Высокая ограда из железных пик, за ними над пыльными кустами бузины видны двухэтажные корпуса детдома. Спят там еще, что ли? Или куда на поле послали и работают? Тихо что-то. В одном месте на пиках висит бумажный змей. Я иду вдоль ограды довольно долго; а вот ворота. В воротах вмонтирована калитка — вход во входе. Вдруг эти ворота вместе с калиткой распахиваются, и с территории выкатывает ярко-красный трактор с прицепом, огородный, что ли, за рулем сидел мальчишка. Ворота остались открытыми, но я все же вошел в калитку. И почувствовал при этом, что не просто вошел, а как-то сложно проник, попал из одного состояния в другое. В жизни обязательно попадаются такие двери или такие калитки, перед которыми говоришь себе: «Ну…»

Общий вид: вдоль противоположной от ворот стороны стоят два корпуса и два таких же — по бокам. От ворот налево — длинное полутораэтажное строение — раз, два, три, четыре — с пятью лестницами-мостами к дверям над полуподвальным этажом; похоже, службы.
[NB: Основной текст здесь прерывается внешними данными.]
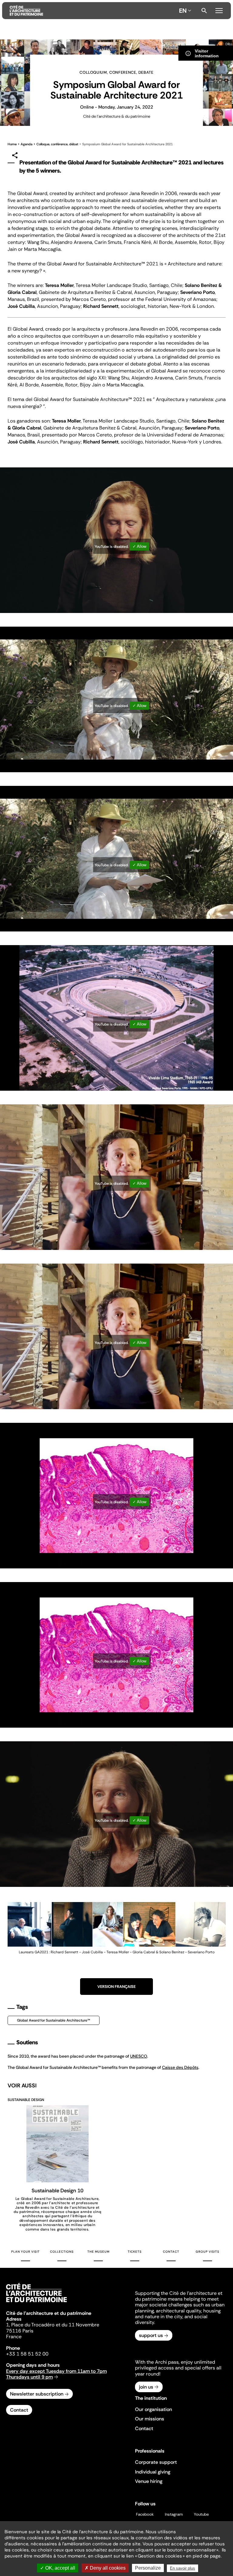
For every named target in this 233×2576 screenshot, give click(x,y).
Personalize (148, 2568)
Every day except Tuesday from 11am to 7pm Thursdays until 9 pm (56, 2374)
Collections (62, 2252)
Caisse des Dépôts (180, 2067)
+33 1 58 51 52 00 (27, 2354)
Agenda (26, 144)
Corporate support (156, 2462)
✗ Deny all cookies (105, 2568)
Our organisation (153, 2409)
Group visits (207, 2252)
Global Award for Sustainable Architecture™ (53, 2020)
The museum (98, 2252)
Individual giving (152, 2472)
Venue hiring (148, 2481)
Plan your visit (25, 2252)
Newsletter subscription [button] (36, 2394)
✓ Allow (139, 546)
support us (151, 2335)
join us (146, 2387)
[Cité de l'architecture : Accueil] (36, 2303)
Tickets (135, 2252)
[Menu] (219, 9)
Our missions (149, 2419)
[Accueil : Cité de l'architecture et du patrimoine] (93, 10)
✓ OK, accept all (57, 2568)
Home (12, 144)
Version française (116, 1986)
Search (204, 10)
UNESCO (138, 2056)
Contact (171, 2252)
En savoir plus (182, 2568)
Иду к пятому, небольшому корпусу, где, конечно, квартиры.

Вам надо выйти за территорию, говорит мне женщина, вон за те, другие ворота, а когда встретится плотина… Ага, значит, есть пруд.
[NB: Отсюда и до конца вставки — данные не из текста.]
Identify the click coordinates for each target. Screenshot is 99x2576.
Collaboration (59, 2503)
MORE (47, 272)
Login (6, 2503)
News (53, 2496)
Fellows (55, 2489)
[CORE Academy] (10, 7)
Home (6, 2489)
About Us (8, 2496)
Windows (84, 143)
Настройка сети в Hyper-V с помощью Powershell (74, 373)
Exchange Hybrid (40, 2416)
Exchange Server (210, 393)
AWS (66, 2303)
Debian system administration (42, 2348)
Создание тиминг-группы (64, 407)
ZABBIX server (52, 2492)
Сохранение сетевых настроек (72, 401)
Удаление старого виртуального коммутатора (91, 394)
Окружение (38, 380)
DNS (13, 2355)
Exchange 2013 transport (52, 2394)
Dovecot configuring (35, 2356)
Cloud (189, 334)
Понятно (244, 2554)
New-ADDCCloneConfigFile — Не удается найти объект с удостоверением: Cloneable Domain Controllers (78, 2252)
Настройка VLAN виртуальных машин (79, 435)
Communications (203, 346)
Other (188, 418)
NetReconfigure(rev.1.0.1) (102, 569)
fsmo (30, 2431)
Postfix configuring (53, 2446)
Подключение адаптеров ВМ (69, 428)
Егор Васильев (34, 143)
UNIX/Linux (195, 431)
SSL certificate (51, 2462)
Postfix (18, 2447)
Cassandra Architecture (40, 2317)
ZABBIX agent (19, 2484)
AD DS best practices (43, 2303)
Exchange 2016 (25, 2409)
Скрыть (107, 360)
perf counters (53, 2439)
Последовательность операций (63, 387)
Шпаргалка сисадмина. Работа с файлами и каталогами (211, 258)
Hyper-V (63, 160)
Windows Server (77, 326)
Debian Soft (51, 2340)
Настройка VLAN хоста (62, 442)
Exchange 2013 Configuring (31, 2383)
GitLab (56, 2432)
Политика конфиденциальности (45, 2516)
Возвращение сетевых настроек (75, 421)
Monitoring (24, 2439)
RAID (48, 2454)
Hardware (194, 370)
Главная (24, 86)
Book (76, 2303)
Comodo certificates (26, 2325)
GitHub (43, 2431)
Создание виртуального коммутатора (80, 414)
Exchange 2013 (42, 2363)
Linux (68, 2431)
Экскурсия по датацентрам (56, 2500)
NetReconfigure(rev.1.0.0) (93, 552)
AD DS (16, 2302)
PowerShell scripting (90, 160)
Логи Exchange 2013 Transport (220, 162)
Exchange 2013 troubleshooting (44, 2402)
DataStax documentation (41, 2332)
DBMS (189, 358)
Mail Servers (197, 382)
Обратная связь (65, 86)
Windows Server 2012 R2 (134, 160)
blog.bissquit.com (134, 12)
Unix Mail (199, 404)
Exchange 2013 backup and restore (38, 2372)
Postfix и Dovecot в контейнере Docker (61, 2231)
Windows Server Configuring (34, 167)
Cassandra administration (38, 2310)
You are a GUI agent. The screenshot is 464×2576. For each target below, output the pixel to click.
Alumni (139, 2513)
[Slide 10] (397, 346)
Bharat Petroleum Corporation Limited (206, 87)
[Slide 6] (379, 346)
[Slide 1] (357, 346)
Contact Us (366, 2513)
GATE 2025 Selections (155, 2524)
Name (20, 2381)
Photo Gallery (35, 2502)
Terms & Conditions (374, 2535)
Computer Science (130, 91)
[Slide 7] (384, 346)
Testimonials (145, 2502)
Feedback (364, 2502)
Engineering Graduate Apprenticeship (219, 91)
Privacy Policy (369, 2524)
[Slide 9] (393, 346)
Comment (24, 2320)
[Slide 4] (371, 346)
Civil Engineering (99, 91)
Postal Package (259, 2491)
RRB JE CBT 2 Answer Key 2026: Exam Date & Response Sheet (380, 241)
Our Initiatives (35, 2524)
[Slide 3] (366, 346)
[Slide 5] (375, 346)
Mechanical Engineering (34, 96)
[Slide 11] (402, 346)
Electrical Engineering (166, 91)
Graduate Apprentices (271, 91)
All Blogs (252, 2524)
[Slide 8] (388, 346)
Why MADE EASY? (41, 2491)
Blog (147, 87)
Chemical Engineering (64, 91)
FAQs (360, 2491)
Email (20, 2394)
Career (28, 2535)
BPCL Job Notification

— Можно я пока оставлю чемодан тут у вас на крыльце? — спрашиваю я.

— Нет, нет! Мы не можем отвечать за чужие вещи.

Наверное, я улыбаюсь. Не женщина, а тетка, не тощая, а плоская, при таком росте ей бы формы, да бог не дал. И уж раз живет на территории, то и работает, конечно, тут, и если воспитательница, то уж наверное не приведи бог…

Может быть, я не прав.

Пруд большой; чувствуется спокойная тяжесть его объема, как во всяких прудах с плотиной и дамбой; и вся тяжесть сосредоточена возле дамбы. За плотиной опять стояли дома, типовые, с двумя верандами на торцах, с палисадами и огородами.

Директора детдома я нашел у него на огороде, он поливал грядки моркови. Ни морковка, что-то уж очень буйная, ни система шлангов, ни весь ухоженный огород, ни домашний вид директора с его мешковатыми штанами не обманывали: директор не был огородником и не отрывал себя от дела ради огорода. Иначе бы он заторопился, показывая, что он тут просто так, забежал вот на минутку, забавы ради, растет, мол, всякая ерундишка, язви ее, любопытно… «Ага! — сказал он. — То-то!»